(Task brief): Leave every entry as it is and write the data out in full.

────────

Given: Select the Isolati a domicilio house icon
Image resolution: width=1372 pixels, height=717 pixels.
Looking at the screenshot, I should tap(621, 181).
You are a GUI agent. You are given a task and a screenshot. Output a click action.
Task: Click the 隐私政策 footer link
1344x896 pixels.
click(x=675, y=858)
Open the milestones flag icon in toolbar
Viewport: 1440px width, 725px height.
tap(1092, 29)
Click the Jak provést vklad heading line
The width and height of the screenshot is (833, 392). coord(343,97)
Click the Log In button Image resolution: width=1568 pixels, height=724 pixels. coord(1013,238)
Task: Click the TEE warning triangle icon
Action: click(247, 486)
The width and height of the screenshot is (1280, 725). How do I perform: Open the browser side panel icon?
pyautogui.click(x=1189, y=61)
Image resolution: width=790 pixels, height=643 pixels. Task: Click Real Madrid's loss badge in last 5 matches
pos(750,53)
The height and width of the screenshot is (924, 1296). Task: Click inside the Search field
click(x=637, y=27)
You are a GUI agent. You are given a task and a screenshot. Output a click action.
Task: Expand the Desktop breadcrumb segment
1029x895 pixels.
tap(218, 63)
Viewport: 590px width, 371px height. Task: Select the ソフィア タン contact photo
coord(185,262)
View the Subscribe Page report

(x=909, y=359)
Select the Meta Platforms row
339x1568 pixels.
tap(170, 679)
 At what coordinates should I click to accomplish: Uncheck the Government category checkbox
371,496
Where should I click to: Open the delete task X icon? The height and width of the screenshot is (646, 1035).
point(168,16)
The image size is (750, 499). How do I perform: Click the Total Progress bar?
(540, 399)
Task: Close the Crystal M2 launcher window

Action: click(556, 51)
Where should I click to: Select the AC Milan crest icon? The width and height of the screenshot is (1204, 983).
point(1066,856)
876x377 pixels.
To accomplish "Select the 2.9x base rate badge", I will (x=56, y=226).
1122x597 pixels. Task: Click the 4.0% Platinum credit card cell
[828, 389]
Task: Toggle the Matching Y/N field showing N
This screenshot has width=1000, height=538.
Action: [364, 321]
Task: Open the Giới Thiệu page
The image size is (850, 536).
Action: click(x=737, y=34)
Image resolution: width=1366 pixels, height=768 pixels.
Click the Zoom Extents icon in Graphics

────────

(Result below):
Given: Select the Isolati a domicilio house icon
Image resolution: width=1372 pixels, height=717 pixels.
Looking at the screenshot, I should tap(621, 181).
You are a GUI agent. You are given a task and a screenshot. Output a click action.
Task: Click the 隐私政策 footer link
1344x896 pixels.
click(x=675, y=858)
Open the milestones flag icon in toolbar
Viewport: 1440px width, 725px height.
tap(1092, 29)
Click the Jak provést vklad heading line
The width and height of the screenshot is (833, 392). coord(343,97)
Click the Log In button Image resolution: width=1568 pixels, height=724 pixels. coord(1013,238)
Task: Click the TEE warning triangle icon
Action: click(247, 486)
The width and height of the screenshot is (1280, 725). How do I perform: Open the browser side panel icon?
pyautogui.click(x=1189, y=61)
Image resolution: width=790 pixels, height=643 pixels. Task: Click Real Madrid's loss badge in last 5 matches
pos(750,53)
The height and width of the screenshot is (924, 1296). Task: Click inside the Search field
click(x=637, y=27)
You are a GUI agent. You are given a task and a screenshot. Output a click action.
Task: Expand the Desktop breadcrumb segment
1029x895 pixels.
tap(218, 63)
Viewport: 590px width, 371px height. Task: Select the ソフィア タン contact photo
coord(185,262)
View the Subscribe Page report

(x=909, y=359)
Select the Meta Platforms row
339x1568 pixels.
tap(170, 679)
 At what coordinates should I click to accomplish: Uncheck the Government category checkbox
371,496
Where should I click to: Open the delete task X icon? The height and width of the screenshot is (646, 1035).
point(168,16)
The image size is (750, 499). How do I perform: Click the Total Progress bar?
(540, 399)
Task: Close the Crystal M2 launcher window

Action: click(556, 51)
Where should I click to: Select the AC Milan crest icon? The width and height of the screenshot is (1204, 983).
point(1066,856)
876x377 pixels.
To accomplish "Select the 2.9x base rate badge", I will (x=56, y=226).
1122x597 pixels. Task: Click the 4.0% Platinum credit card cell
[828, 389]
Task: Toggle the Matching Y/N field showing N
This screenshot has width=1000, height=538.
Action: [364, 321]
Task: Open the Giới Thiệu page
The image size is (850, 536).
Action: click(x=737, y=34)
Image resolution: width=1366 pixels, height=768 pixels.
Click the Zoom Extents icon in Graphics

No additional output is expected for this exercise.